• _SUPPLIED INFORMATION_:
====================

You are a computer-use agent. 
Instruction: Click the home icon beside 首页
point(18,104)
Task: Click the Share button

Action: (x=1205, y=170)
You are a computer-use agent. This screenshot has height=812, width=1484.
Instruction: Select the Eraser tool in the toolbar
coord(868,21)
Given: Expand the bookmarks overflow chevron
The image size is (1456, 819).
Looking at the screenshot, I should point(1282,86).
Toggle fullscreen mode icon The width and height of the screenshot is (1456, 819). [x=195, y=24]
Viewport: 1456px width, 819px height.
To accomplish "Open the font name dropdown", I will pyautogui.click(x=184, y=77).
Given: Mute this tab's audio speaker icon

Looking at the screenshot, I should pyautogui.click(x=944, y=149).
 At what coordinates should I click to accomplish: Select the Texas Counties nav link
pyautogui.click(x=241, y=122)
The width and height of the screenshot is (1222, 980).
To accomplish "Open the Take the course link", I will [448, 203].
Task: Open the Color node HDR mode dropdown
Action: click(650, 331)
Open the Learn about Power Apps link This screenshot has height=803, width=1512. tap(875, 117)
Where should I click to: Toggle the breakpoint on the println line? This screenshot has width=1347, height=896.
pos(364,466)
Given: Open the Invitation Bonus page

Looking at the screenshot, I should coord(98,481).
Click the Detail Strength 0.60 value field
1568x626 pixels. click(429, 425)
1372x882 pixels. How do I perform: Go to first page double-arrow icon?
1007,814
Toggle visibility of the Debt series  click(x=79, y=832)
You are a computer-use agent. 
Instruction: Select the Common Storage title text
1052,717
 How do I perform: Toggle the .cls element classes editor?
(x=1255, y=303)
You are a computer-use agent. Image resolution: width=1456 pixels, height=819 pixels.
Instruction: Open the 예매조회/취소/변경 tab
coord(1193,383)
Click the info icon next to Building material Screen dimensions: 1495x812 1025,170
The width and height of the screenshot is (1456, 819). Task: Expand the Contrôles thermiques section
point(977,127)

====================

• _EXERCISE DETAILS_: Copy whichever lines of the records above contain the word "agent".

• _TASK ANSWER_:
You are a computer-use agent. 
You are a computer-use agent. This screenshot has height=812, width=1484.
You are a computer-use agent. 
You are a computer-use agent. Image resolution: width=1456 pixels, height=819 pixels.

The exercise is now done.